● Seitenauszug:

Den speziellen Status der strategisch wichtigen Inselgruppe hatten die finnische Regierung, ebenso wie die NATO, bis zum Beitritt des Landes zur Allianz in ihren Verhandlungen tunlichst umschifft, zumindest offiziell. Doch nun geht dies nicht mehr. Als NATO-Mitglied muss sich Finnland positionieren.

Eine Petition, die die Abschaffung des russischen Konsulats fordert, sammelt derzeit Stimmen, um eine Diskussion im Parlament in Helsinki verbindlich zu machen. Initiator ist Pekka Toveri, Politiker der Konservativen und bis 2020 Chef des finnischen Militärgeheimdienstes. Er nennt die russische Vertretung ein „historisches Überbleibsel“ und sieht Russland als Bedrohung.

● Datensatzzeilen:
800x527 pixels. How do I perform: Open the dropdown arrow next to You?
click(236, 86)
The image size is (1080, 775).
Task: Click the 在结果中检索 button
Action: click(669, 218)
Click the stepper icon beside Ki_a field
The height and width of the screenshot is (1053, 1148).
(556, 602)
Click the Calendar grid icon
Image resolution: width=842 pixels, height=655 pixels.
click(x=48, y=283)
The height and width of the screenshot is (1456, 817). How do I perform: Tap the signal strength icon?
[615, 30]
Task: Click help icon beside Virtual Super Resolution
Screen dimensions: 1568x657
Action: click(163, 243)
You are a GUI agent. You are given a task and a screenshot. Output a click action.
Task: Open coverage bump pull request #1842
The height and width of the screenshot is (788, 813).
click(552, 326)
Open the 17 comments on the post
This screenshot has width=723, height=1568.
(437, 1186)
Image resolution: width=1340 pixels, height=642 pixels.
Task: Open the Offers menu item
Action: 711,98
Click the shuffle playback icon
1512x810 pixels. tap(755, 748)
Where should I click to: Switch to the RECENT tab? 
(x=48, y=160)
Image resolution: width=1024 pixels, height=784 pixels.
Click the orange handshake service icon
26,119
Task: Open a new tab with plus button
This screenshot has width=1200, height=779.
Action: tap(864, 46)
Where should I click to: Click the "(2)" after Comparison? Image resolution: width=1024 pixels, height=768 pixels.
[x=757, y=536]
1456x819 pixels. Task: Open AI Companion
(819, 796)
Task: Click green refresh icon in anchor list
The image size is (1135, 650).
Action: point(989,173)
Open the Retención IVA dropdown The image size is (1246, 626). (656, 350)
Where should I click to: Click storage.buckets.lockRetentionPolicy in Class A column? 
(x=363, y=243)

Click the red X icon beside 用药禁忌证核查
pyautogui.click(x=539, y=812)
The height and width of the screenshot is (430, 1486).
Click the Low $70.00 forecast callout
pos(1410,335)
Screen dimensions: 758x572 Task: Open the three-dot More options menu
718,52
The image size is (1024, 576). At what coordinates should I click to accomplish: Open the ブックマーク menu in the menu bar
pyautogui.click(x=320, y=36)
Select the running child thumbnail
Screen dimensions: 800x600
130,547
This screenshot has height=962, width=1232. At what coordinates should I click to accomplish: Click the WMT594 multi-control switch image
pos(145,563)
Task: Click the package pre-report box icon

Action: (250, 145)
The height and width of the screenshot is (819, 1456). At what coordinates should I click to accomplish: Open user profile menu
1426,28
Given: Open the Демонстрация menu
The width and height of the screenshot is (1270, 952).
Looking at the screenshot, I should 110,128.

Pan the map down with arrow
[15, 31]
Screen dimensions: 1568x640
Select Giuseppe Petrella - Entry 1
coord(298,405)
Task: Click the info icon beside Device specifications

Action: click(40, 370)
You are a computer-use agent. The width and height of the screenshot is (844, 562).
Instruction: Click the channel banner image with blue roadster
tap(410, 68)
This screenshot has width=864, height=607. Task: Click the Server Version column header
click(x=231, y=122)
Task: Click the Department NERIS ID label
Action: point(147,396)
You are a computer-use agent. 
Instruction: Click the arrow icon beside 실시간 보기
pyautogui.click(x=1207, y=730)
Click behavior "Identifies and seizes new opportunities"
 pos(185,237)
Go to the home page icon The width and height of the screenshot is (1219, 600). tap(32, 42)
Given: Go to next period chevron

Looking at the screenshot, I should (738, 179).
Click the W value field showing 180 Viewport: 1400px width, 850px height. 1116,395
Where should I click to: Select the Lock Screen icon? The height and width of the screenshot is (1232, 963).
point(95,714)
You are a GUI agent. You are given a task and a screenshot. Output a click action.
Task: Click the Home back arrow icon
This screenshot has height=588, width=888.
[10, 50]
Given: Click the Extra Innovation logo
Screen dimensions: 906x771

● Zu bearbeitende Aufgaben:
#1 Beantworten Sie anhand des Auszugs über Finnland und das russische Konsulat kurz:
(a) Was muss Finnland als NATO-Mitglied tun?
(b) Wer ist Initiator der Petition?
(c) Bis zu welchem Jahr leitete er den finnischen Militärgeheimdienst?
#2 Führen Sie den Auszug über Finnland und das russische Konsulat im Anschluss an seinen letzten Satz weiter.
Die Zeilen werden hierfür nicht benötigt.

● Antworten je Aufgabe:
#1
(a) Finnland muss sich positionieren.
(b) Pekka Toveri, Politiker der Konservativen.
(c) Bis 2020.

#2
Ab Mai beginnen auch die Gespräche um die Regierungsbildung. Die konservative „Nationale Sammlung“ unter Petteri Orpo hat die meisten Stimmen gewonnen. Die Partei, die schon in den 2000er Jahren die Mitgliedschaft im westlichen Verteidigungsbündnis befürwortete, verlangt eine Aufhebung der Demilitarisierung der Aland-Inseln. In Leserbriefen in den Zeitungen streiten sich nun die Finnen um den Status der Insel, auch die Abgeordneten sind geteilter Meinung. Sollten die Konservativen mit den rechten „Basisfinnen“ koalieren, würde die Stationierung von Militärs auf der Agenda stehen. Die noch regierenden Sozialdemokraten hingegen lehnen eine Veränderung ab.

Die Abwesenheit von Militär auf den Inseln hat eine lange Tradition. Nach dem Krimkrieg 1856 zwangen die Siegermächte Großbritannien und Frankreich Russland, die Inselgruppe zu „entwaffnen“. Das Archipel gehörte damals zum zaristischen Großfürstentum Finnland. Nach der Unabhängigkeit von Russland 1921 wurde vom Völkerbund erneut die Demilitarisierung festgelegt.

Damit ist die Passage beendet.